Pero incluso ante una ausencia absoluta de datos biográficos, sus obras resultarían elocuentes del ambiente artístico que frecuentó, los contactos que entabló, los artistas que le impactaron y de su personal opción por un arte «a la manera de», donde es difícil ver al verdadero Pau Roig, camuflado por decisión propia (o por indecisión creativa o exigencias alimenticias) bajo la apariencia de otros.
Entre las pinturas mencionadas por los poquísimos especialistas que han dedicado su atención al artista y las que han comparecido en subastas hay algunos ejemplos de su conocimiento e interés por el arte de Toulouse-Lautrec y su universo de circos y cabarés. Con obras de estos asuntos se presentó en varias ocasiones a los salones parisinos, como en el caso reseñado por André Salmon, y a otras exposiciones, como el salón de la Libre Esthétique de Bruselas. En una carta del 25 de enero de 1903 a su organizador, Octave Maus, Roig le informó sobre su intención de enviarle varias acuarelas, como una mujer con boa (Lautrec había pintado también una), una cantante, un amigo de una cantante…
La serie de litografías de circo partió de dibujos realizados en 1906 y se hizo una tirada de unos ciento veinte ejemplares por parte de Edmond Sagot, editor de otros artistas catalanes y de más grabados, de otras temáticas, del propio Roig.
Casualidad o no, los temas circenses no solo eran una moda en París, en el entorno de Lautrec, sino que a su alrededor se tejieron unas curiosas redes de las que formó parte Roig. Por citar solo algunos datos, el hermano de Sagot, Clovis, había sido, al parecer, payaso del circo Medrano antes de convertirse en marchante de arte, socio de su hermano primero y desde 1903 por su cuenta; «casi un usurero», en opinión de Picasso, que compraba obras a artistas necesitados de efectivo, que representó al cubismo antes de Kahnweiler y que vendió a los grandes coleccionistas de su tiempo (los Stein, el ruso Sergei Shchukin, etc.).
Por otro lado, tanto el Cirque Nouveau, frecuentado por Lautrec y, probablemente por el propio Roig, y a cuyos artistas vemos en los dibujos de ambos, como el Moulin Rouge, habían sido fundados por el catalán Josep Oller, en 1886 y 1889 respectivamente. En el hall del primero expuso Lautrec un gran lienzo, Au cirque Fernando, que sin duda hubo de ver Roig.

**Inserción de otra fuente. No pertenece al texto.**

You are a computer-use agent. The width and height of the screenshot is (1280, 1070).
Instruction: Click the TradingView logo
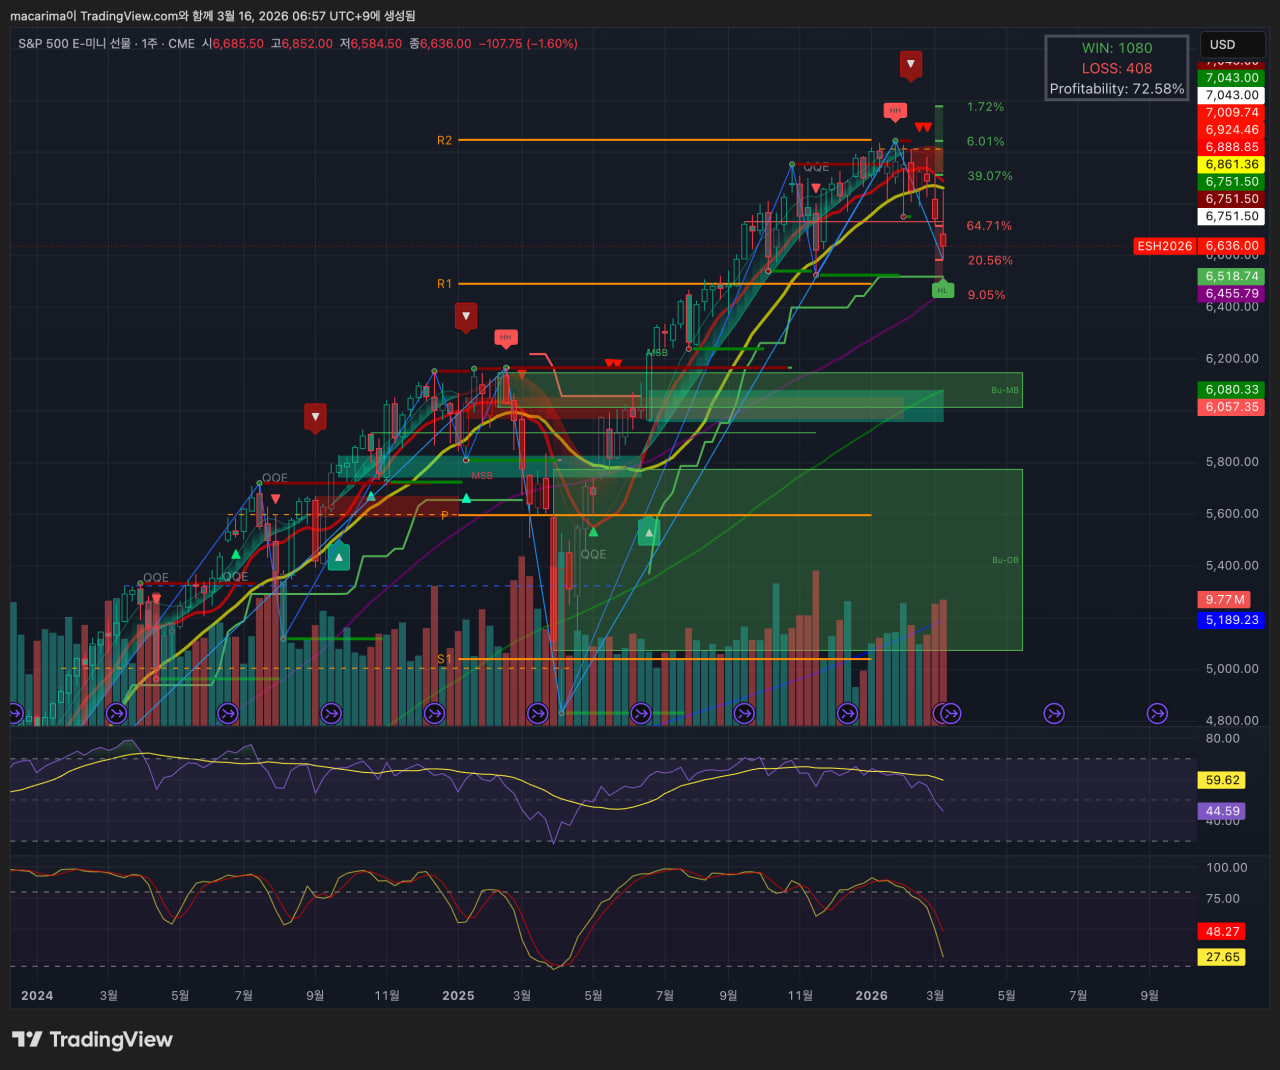[x=92, y=1040]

Aunque Toulouse-Lautrec falleció en 1901, el mismo año de la llegada de Roig a París, su arte, novedoso y controvertido en el ambiente del postimpresionismo y el camino hacia la modernidad, era visible en las calles de París, con sus célebres carteles, y se había convertido en un referente del retrato de la vida urbana moderna. En 1905, la Maison Goupil, especialista en la edición de estampas, publicó la primera parte de la serie Au cirque, a instancias de Maurice Joyant, amigo fiel y albacea testamentario de Lautrec. Al año siguiente Roig hacía ya los dibujos que, en 1907 se convertirían en una peculiar continuación de las veintidós estampas del francés, en la edición de Edmond Sagot. Un álbum, el de Roig, que es hoy una sorprendente rareza y, sin duda, todo un homenaje a los sueños circenses que alimentaron el crepúsculo creativo del maestro Henri de Toulouse-Lautrec.